> Materials provided
[Start of section]
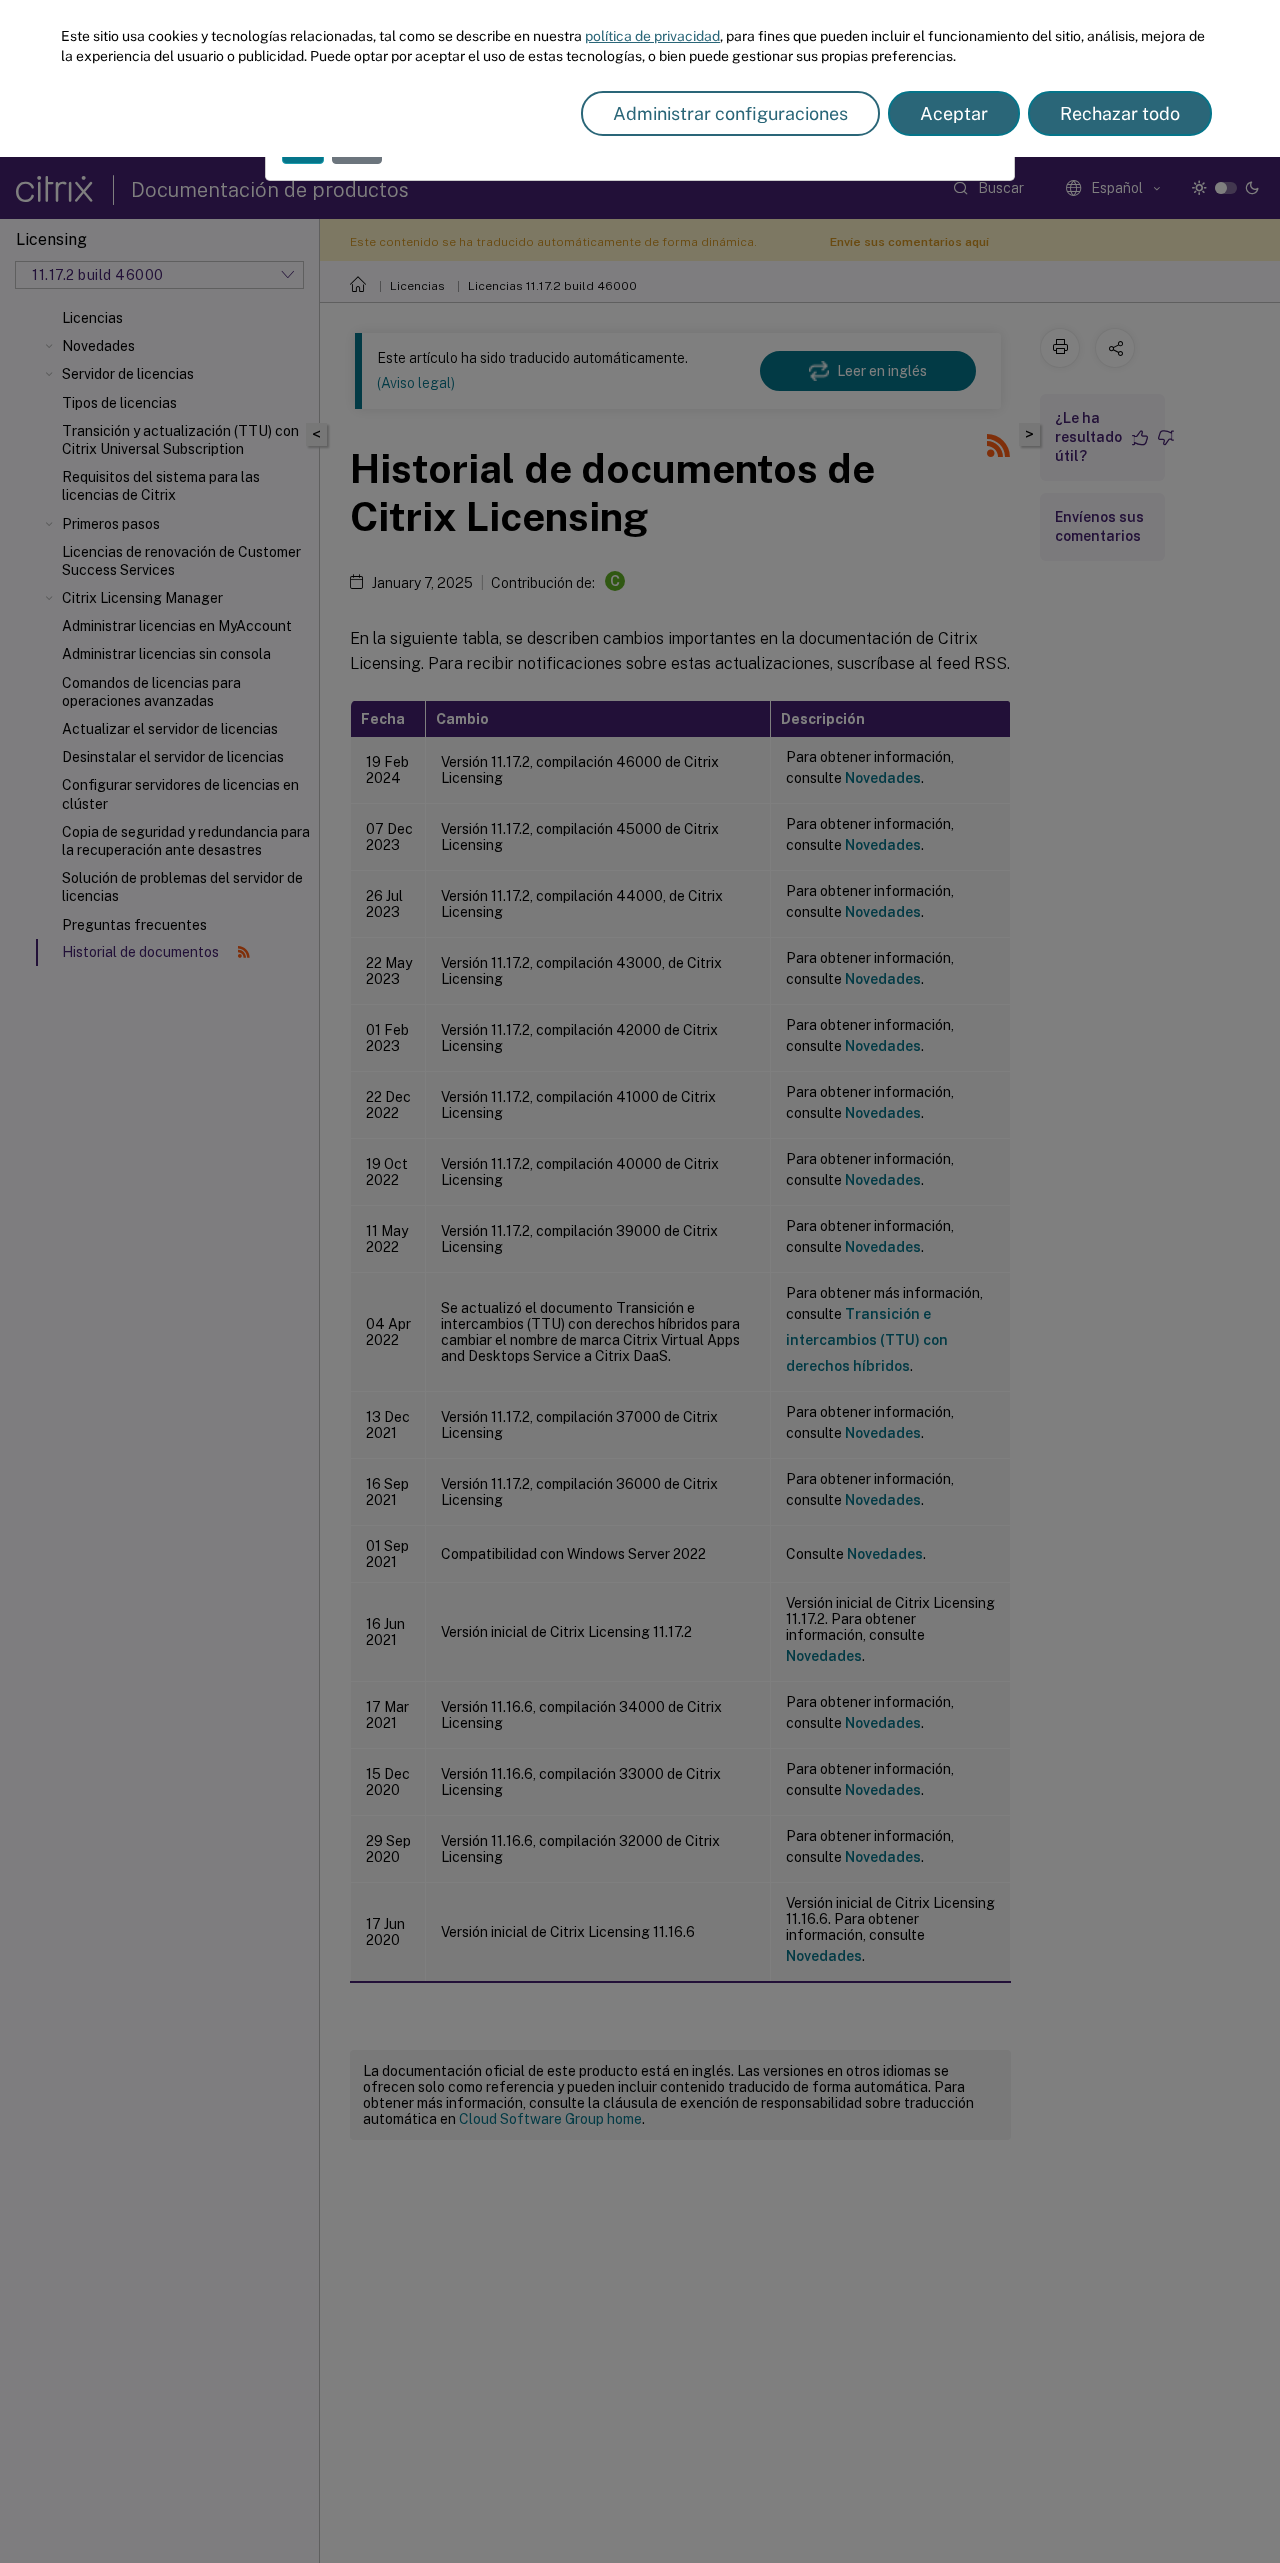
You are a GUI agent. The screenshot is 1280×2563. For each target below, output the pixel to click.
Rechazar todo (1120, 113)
[End of section]
[Start of section]
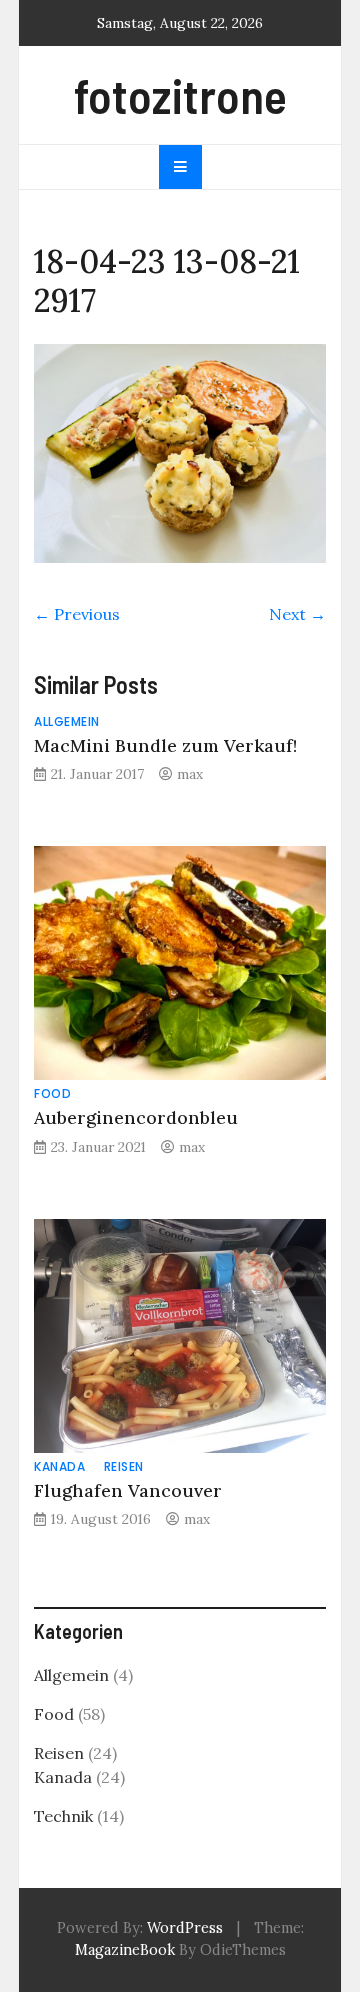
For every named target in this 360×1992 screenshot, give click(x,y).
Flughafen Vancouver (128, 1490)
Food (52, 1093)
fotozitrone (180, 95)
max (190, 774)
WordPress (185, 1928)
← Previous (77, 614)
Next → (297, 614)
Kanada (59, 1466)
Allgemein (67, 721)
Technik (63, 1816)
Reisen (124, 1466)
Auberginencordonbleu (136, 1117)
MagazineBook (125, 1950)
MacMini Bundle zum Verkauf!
[End of section]
> Your objective
Of all the entries above, repeat only the lines from the line that has "For every named" to the line that has "MacMini Bundle zum Verkauf!", both lines included, exactly.

> Exercise result
For every named target in this 360×1992 screenshot, give click(x,y).
Flughafen Vancouver (128, 1490)
Food (52, 1093)
fotozitrone (180, 95)
max (190, 774)
WordPress (185, 1928)
← Previous (77, 614)
Next → (297, 614)
Kanada (59, 1466)
Allgemein (67, 721)
Technik (63, 1816)
Reisen (124, 1466)
Auberginencordonbleu (136, 1117)
MagazineBook (125, 1950)
MacMini Bundle zum Verkauf!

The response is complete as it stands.